(WORK TO COMPLETE)
Nothing but the exact text of the entries should appear in your answer; pictures stay out.

(EXERCISE DATA)

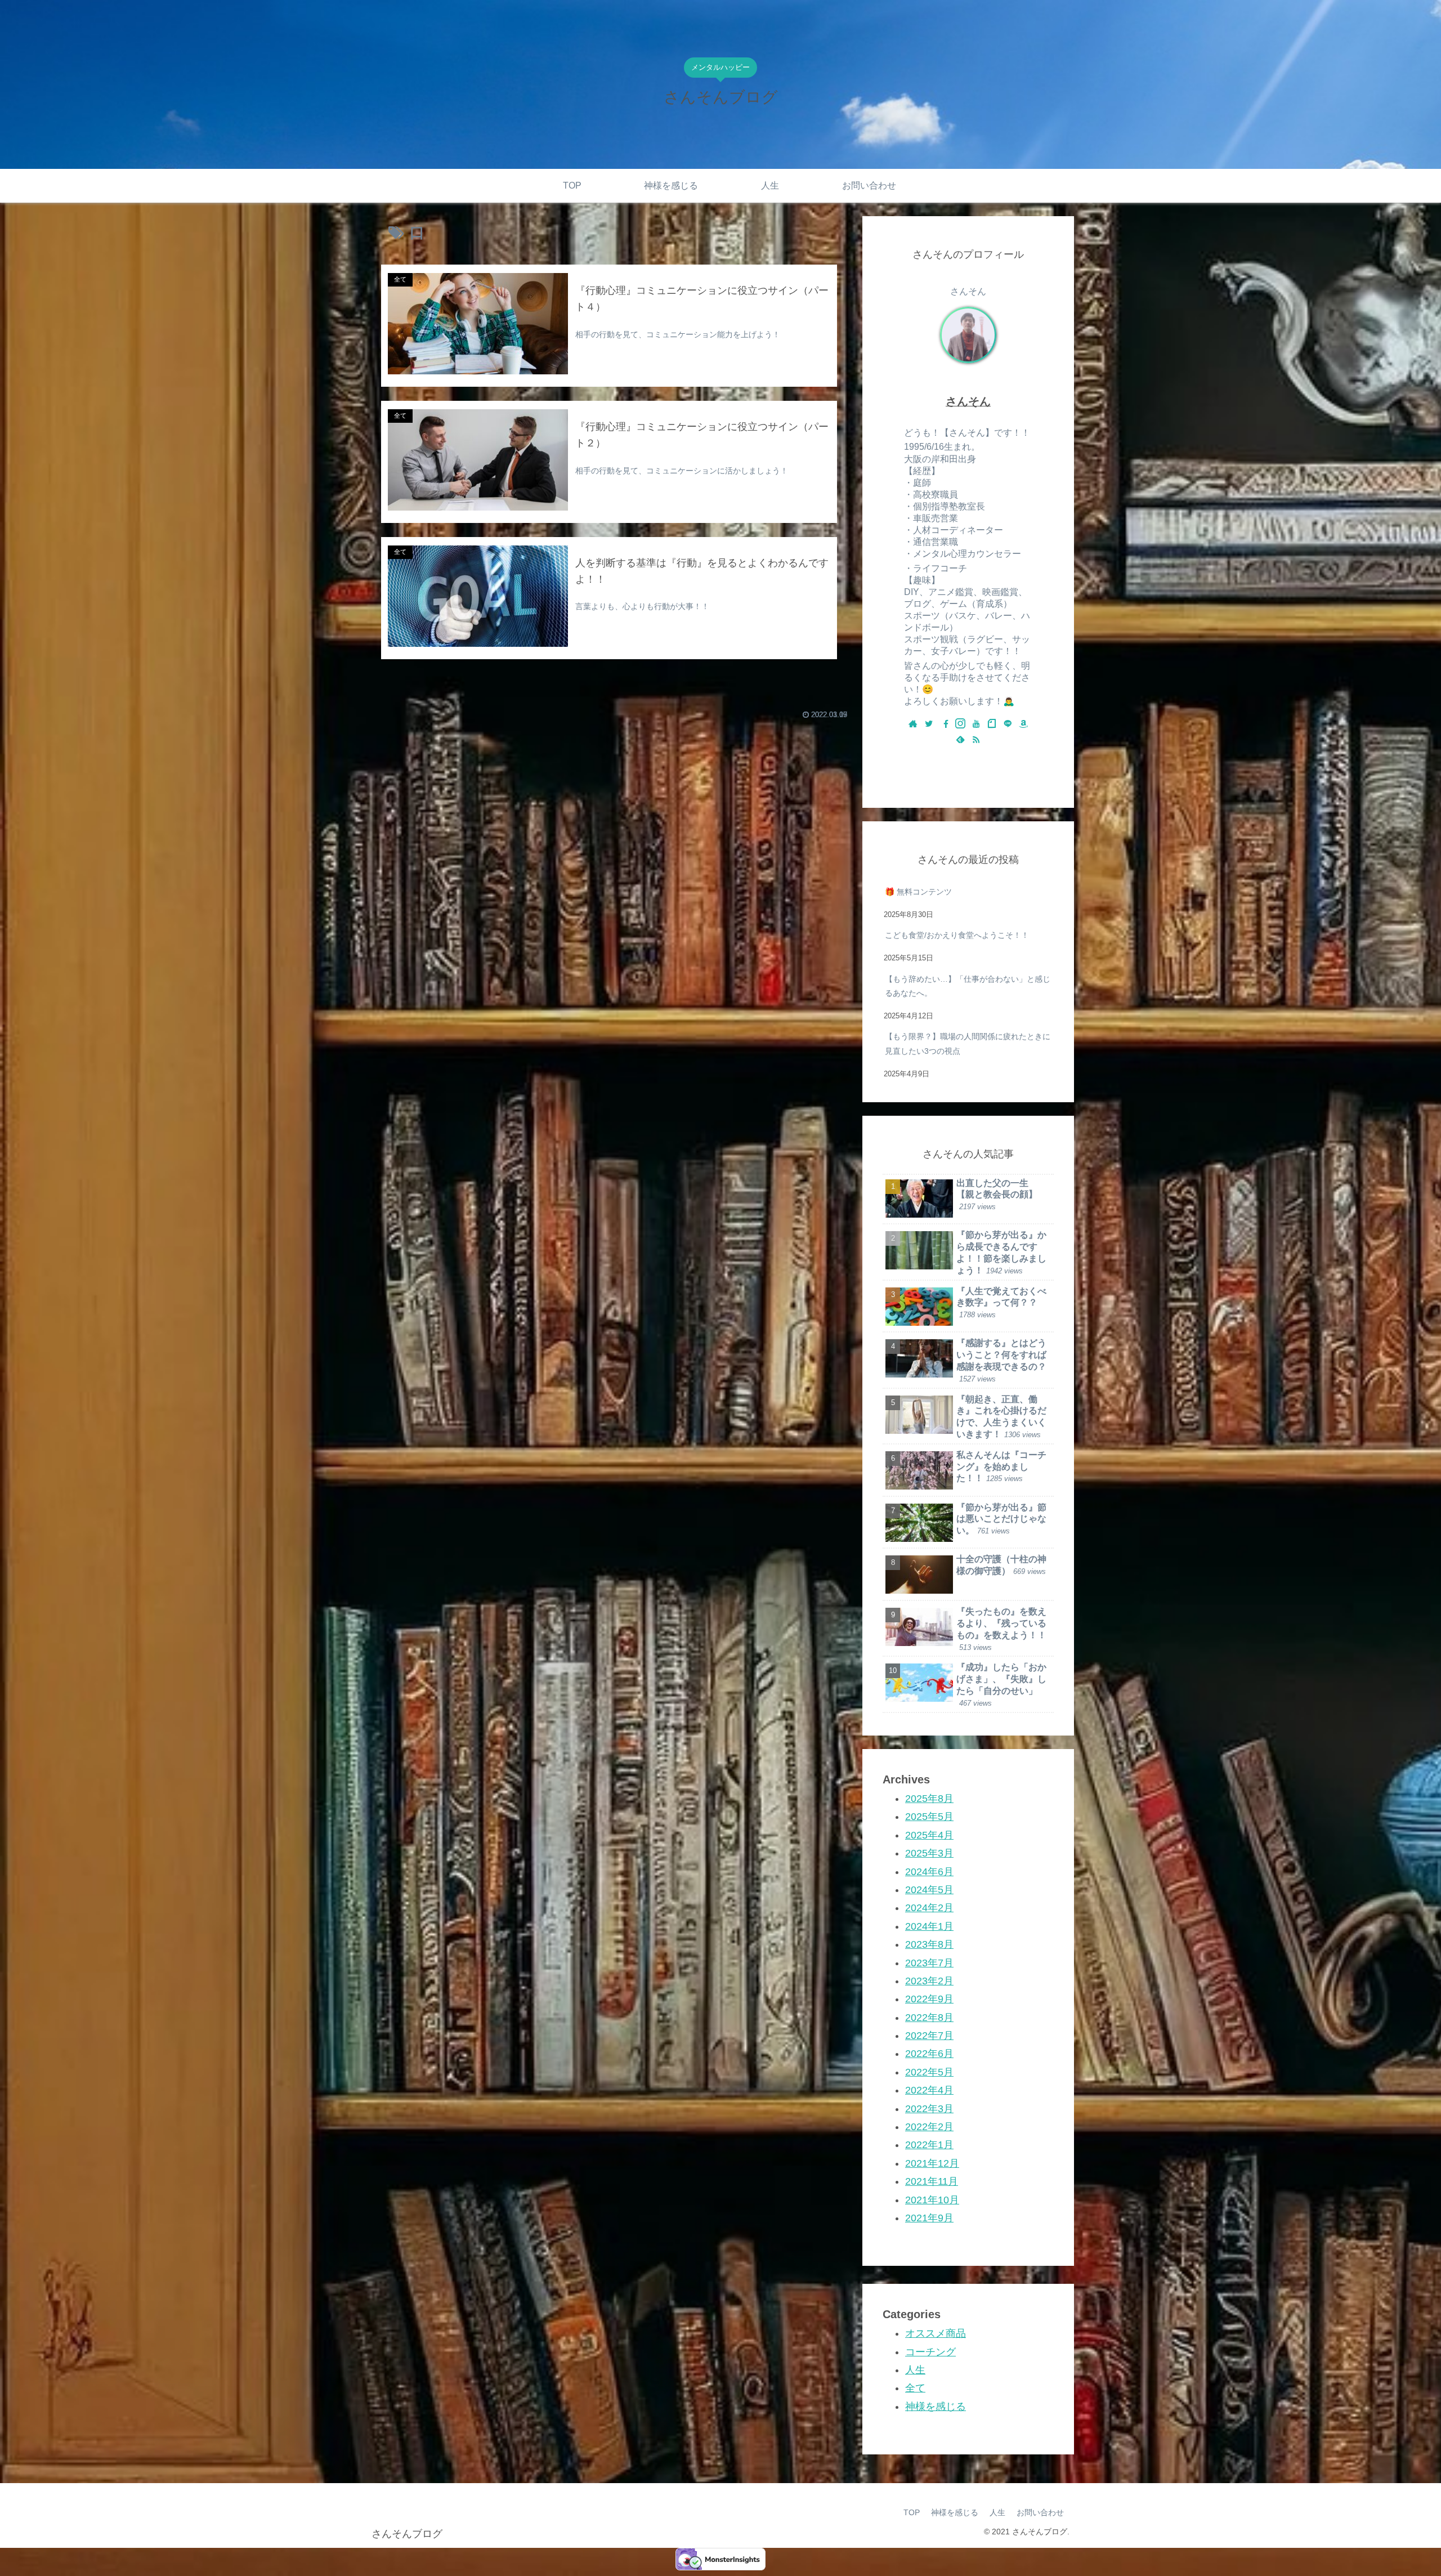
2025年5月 (929, 1816)
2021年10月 (932, 2199)
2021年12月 (932, 2162)
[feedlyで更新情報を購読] (960, 740)
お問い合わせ (1040, 2512)
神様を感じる (935, 2406)
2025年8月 (929, 1798)
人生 (915, 2369)
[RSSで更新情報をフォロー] (976, 740)
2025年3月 (929, 1853)
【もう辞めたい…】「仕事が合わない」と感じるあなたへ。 (967, 986)
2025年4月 (929, 1834)
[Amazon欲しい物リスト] (1023, 724)
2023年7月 (929, 1962)
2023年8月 (929, 1944)
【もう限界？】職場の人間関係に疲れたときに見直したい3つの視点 (967, 1043)
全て (915, 2388)
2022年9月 (929, 1999)
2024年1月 (929, 1925)
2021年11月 (931, 2181)
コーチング (930, 2351)
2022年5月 (929, 2071)
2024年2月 (929, 1907)
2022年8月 (929, 2017)
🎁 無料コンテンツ (918, 891)
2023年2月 (929, 1980)
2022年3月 (929, 2108)
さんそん (968, 401)
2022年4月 (929, 2090)
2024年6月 (929, 1871)
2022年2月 (929, 2126)
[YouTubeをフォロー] (976, 724)
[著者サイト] (913, 724)
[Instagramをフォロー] (960, 724)
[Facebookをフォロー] (944, 724)
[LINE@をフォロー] (1007, 724)
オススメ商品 (935, 2333)
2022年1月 (929, 2144)
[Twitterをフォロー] (929, 724)
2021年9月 (929, 2217)
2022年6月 (929, 2053)
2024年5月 (929, 1889)
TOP (911, 2512)
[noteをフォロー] (992, 724)
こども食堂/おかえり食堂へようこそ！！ (957, 935)
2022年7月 (929, 2035)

(OUTPUT OF THE EXERCISE)
2025年5月 (929, 1816)
2021年10月 (932, 2199)
2021年12月 (932, 2162)
[feedlyで更新情報を購読] (960, 740)
お問い合わせ (1040, 2512)
神様を感じる (935, 2406)
2025年8月 (929, 1798)
人生 (915, 2369)
[RSSで更新情報をフォロー] (976, 740)
2025年3月 (929, 1853)
【もう辞めたい…】「仕事が合わない」と感じるあなたへ。 (967, 986)
2025年4月 (929, 1834)
[Amazon欲しい物リスト] (1023, 724)
2023年7月 (929, 1962)
2023年8月 (929, 1944)
【もう限界？】職場の人間関係に疲れたときに見直したい3つの視点 (967, 1043)
全て (915, 2388)
2022年9月 (929, 1999)
2024年1月 (929, 1925)
2021年11月 (931, 2181)
コーチング (930, 2351)
2022年5月 (929, 2071)
2024年2月 (929, 1907)
2022年8月 (929, 2017)
🎁 無料コンテンツ (918, 891)
2023年2月 (929, 1980)
2022年3月 (929, 2108)
さんそん (968, 401)
2022年4月 (929, 2090)
2024年6月 (929, 1871)
2022年2月 (929, 2126)
[YouTubeをフォロー] (976, 724)
[著者サイト] (913, 724)
[Instagramをフォロー] (960, 724)
[Facebookをフォロー] (944, 724)
[LINE@をフォロー] (1007, 724)
オススメ商品 (935, 2333)
2022年1月 (929, 2144)
[Twitterをフォロー] (929, 724)
2021年9月 (929, 2217)
2022年6月 (929, 2053)
2024年5月 (929, 1889)
TOP (911, 2512)
[noteをフォロー] (992, 724)
こども食堂/おかえり食堂へようこそ！！ (957, 935)
2022年7月 (929, 2035)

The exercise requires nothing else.